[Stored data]
((
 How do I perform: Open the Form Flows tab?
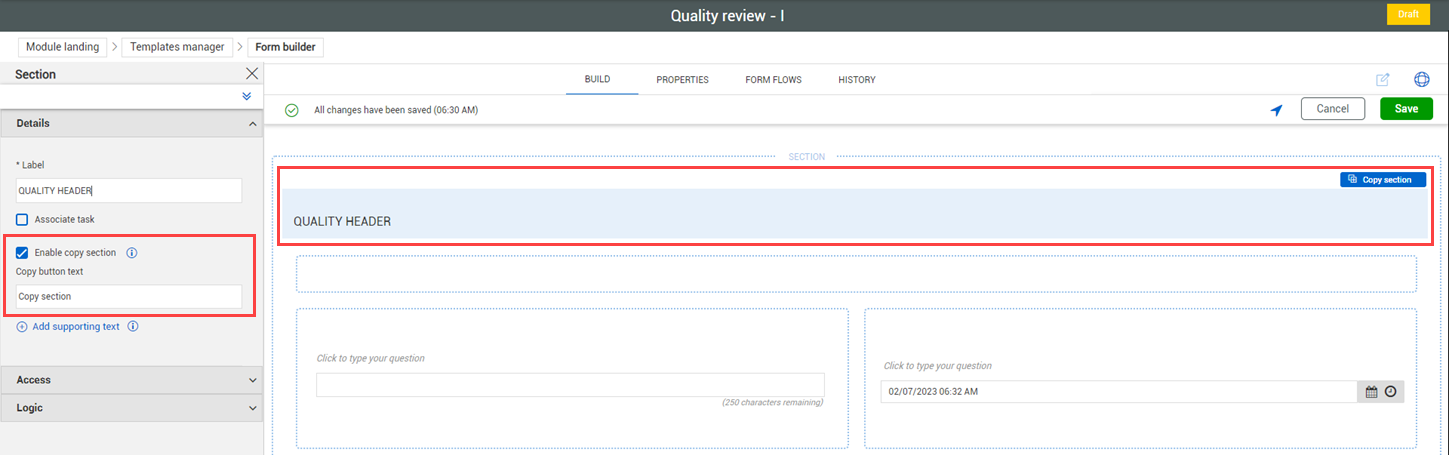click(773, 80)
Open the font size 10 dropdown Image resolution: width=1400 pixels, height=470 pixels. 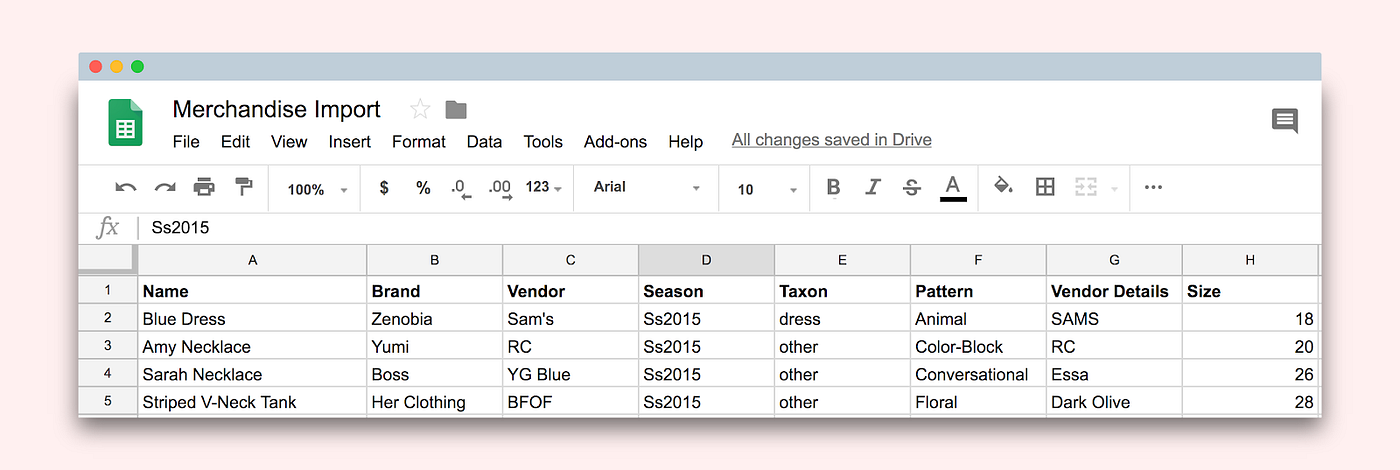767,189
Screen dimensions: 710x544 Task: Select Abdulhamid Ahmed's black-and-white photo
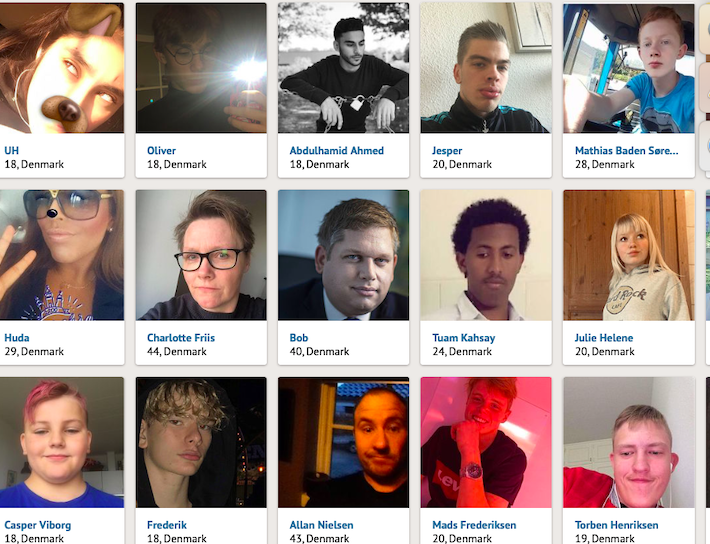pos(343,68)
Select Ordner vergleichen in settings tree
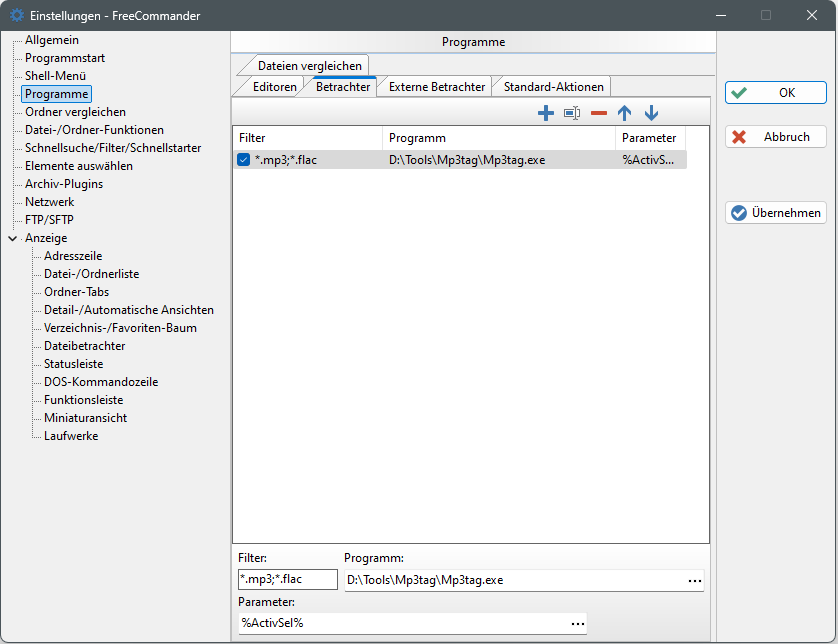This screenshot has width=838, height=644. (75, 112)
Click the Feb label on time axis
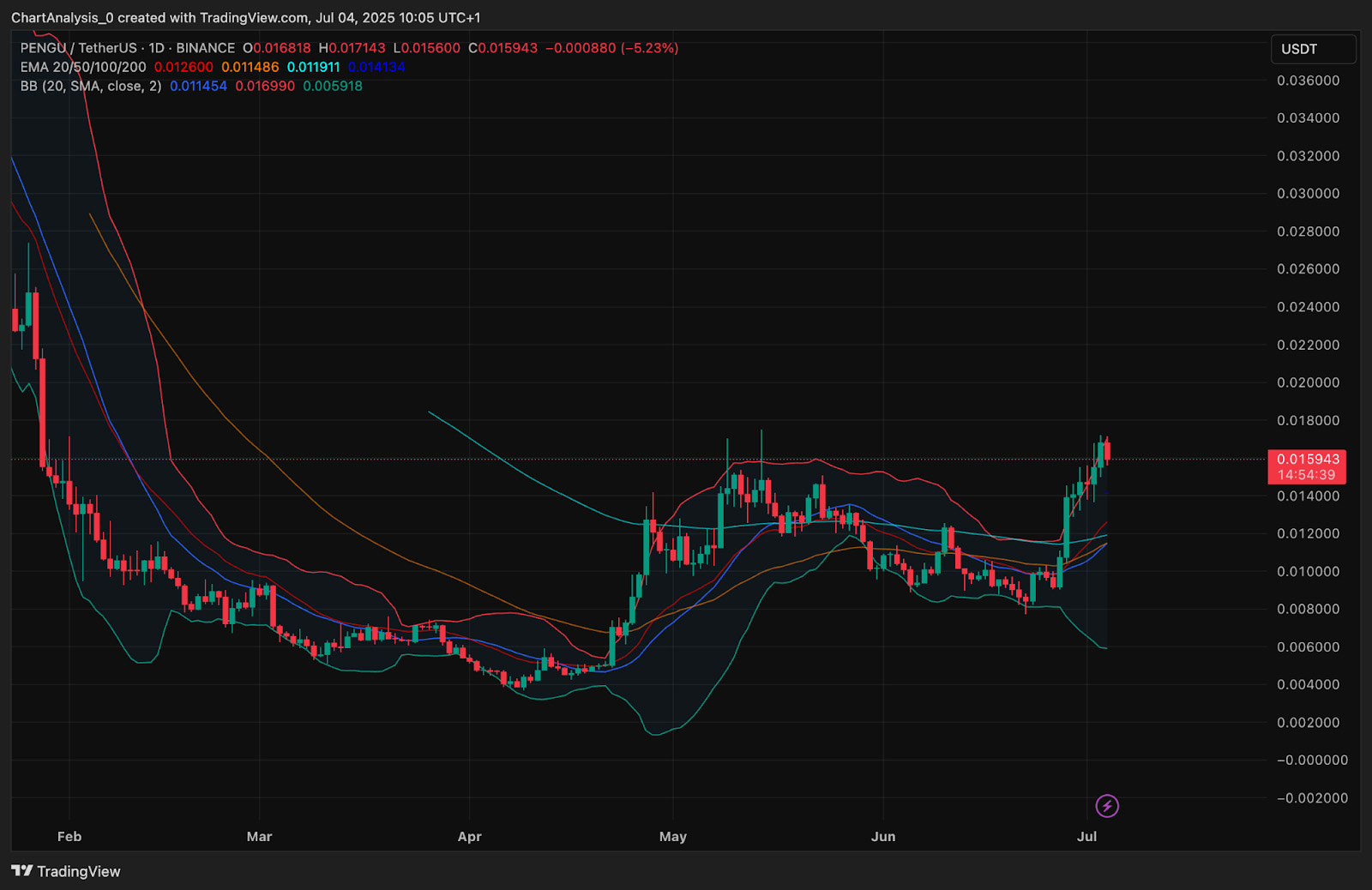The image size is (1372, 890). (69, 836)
))
Task requirements: Write out a verbatim copy of the lines from the line that contains "Select Ordner vergleichen in settings tree" through the end of the entries above; pictures are not copied.

Result of this task:
Select Ordner vergleichen in settings tree
This screenshot has width=838, height=644. (75, 112)
Click the Feb label on time axis
The image size is (1372, 890). (69, 836)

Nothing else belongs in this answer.